Potentially Unpleasant Lasagna

Today I made a lasagna.  I like making lasagna because there’s a big margin of error. You can screw up multiple things and still come out with a decent-tasting meal. People who know me know that I am not a good cook. I’m okay at making bread and some desserts, but if my husband (the family chef) goes out of town for a few days, I will be content eating Caesar salad, tuna salad, and scrambled eggs. That’s pretty much my preferred cuisine.

I was raised in the 70′s, when certain segments of the American population were beginning to have new ideas about how to raise girls. Both my parents are passable cooks, but neither of them taught me how to make anything more complicated than tuna salad on toast. My theory about why my parents never taught me to cook is that they wanted to reject certain notions about what girls needed to learn. Self-professed feminists,  they rejected teaching me skills associated with femininity and instead focused on intellectual development, swimming lessons, and apple-picking (I have vivid memories of climbing tall trees to get the best apples at Wright’s Orchard).  Though my mother knew how to knit and my father made all of my sister’s and my Halloween costumes on his sewing machine, neither of them taught me how to knit or sew or crochet or cook or bake or, I don’t know, make jam.

There’s a family story about how one time I tried to cook a vegetarian meal from Mollie Katzen’s Enchanted Broccoli Forest cookbook and used vanilla yogurt instead of plain. The meal was inedible. Further, I was mortified that my parents and sister laughed at me, rather than offering encouragement for next time. So for me, there was no next time.  I can hardly remember cooking a thing all through graduate school except for the occasional group-effort Thanksgiving meal. I could manage some mashed potatoes and a pumpkin pie.

Now I feel kind of cruddy that I’m a bad cook. My husband has a broad repertoire that includes everything from beef stew to pumpkin shrimp bisque to pork loin to tofu curry.  Many of our friends are excellent home chefs, and get-togethers at our friend Sandy’s house on the beach often include command performances by a different friend each night. Recently, our buddy Harold made salmon in a salt dome. Freaking salt dome?, the scrambled-eggs-for-dinner-again cook in me asked, as I watched my friend sculpt a giant dome of, well, salt.

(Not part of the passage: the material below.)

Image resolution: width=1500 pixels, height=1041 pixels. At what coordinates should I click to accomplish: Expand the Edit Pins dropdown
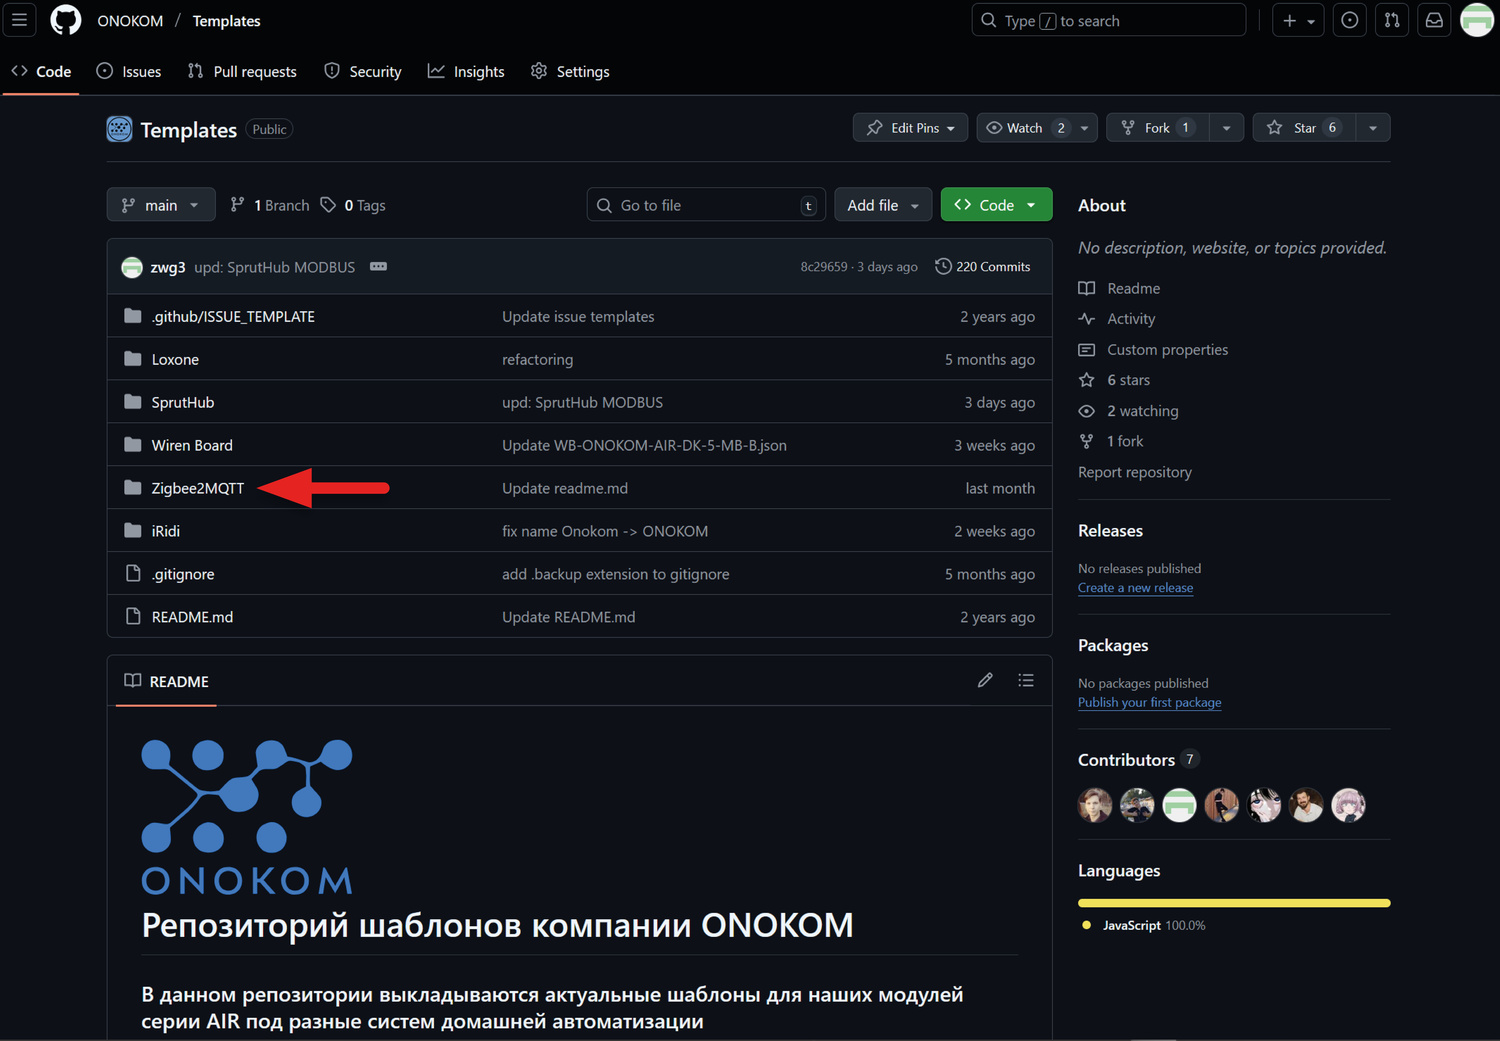pyautogui.click(x=910, y=128)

So today, in an attempt to sharpen my dull skills, I decided to try making a lasagna with only a glancing look at a very vague recipe I found online.  Okay, so I had to watch a Youtube video about how to slice up a portobello mushroom. But other than that, I tried to figure things out on my own. Do you know how stupid you feel at my age watching a video of how to cut up a large mushroom? As I was preparing the meal, though, I cheered up a little. If my husband were to run off to Shangri-La tomorrow without me, I said to myself, at least I could make a variety of pasta dishes.

A close friend is coming over for dinner with Joel and me tonight. Let’s hope my improvised lasagna is in a forgiving mood.